* Instructions *
#1 In the text on data processing models, what is the method of using and implementing the database access process called?
#2 Please continue the text on data processing models, picking up after its last sentence.

* Page extract *
Knows the history and philosophy of data processing models.

Data processing models

The traditional architecture that most businesses implement distinguises two types of data processing.

Most of the data is stored in databases or data warehouses. By default, access to data comes down to the implementation of queries via applications. The method of using and implementing the database access process is called the processing model. Two implementations are most commonly used:

Traditional Model

Traditional model - on-line transaction processing, OLTP (on-line transaction processing). It works great in the case of ongoing service, e.g. customer service, order register, sales service, etc. Companies use all kinds of applications for their day-to-day business activities, such as Enterprise Resource Planning (ERP) Systems, Customer Relationship Management (CRM) software, and web-based applications. These systems are typically designed with separate tiers for data processing and data storage (transactional database system).

* Record set *
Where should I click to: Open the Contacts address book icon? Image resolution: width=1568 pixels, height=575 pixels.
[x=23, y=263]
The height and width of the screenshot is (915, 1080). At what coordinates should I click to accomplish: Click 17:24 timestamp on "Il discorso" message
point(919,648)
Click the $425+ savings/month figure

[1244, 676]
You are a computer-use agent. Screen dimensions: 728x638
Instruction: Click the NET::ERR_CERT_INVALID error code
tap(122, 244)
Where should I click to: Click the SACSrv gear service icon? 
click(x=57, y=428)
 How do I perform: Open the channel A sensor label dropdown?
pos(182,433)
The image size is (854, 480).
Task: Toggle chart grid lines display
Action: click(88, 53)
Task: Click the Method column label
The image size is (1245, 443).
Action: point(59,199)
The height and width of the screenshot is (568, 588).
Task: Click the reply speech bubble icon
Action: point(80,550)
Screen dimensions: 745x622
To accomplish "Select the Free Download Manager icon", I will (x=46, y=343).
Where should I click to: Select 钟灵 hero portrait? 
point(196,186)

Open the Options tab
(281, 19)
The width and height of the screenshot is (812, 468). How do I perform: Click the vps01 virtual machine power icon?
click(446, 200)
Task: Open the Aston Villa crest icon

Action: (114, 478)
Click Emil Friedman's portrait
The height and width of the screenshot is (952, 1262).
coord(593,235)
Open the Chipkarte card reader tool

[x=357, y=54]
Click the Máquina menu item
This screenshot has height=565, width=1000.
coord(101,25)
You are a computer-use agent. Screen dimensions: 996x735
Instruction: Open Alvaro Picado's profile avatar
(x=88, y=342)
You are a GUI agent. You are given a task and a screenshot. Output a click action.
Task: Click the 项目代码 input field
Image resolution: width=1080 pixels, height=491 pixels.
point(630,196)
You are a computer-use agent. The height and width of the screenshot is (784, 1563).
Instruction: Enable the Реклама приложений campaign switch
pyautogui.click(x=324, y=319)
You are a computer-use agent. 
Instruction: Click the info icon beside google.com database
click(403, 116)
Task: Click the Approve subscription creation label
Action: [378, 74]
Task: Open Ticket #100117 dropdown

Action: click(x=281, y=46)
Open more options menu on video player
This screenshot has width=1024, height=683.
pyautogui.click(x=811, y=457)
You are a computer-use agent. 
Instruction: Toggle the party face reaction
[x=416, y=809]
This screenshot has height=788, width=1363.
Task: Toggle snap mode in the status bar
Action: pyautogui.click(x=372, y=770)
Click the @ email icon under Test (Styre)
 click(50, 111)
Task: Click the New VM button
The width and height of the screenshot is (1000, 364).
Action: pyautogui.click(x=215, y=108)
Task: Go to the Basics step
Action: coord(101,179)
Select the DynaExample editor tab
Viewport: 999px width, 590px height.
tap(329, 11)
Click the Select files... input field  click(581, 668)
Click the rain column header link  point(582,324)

* Exercise answers *
#1 The processing model.

#2
OLTP system

Applications are usually connected to external services or face human usera and continuously process incoming events such as orders, email, or clicks on a website.

When an event is processed, an application reads its state or updates it by running transactions against the remote database system. Often, a database system serves multiple applications that sometimes access the same databases or tables.

This model provides effective solutions for:

  • effective and safe data storage,
  • transactional data recovery after a failure,
  • data access optimization,
  • concurrency management,
  • event processing -> read -> write

And what if we are dealing with:

  • aggregation of data from many systems (e.g. for many stores),
  • supporting data analysis,
  • data reporting and summaries,
  • optimization of complex queries,
  • supporting business decisions.

Research on such issues has led to the formulation of a new data processing model and a new type of database (Data warehouse).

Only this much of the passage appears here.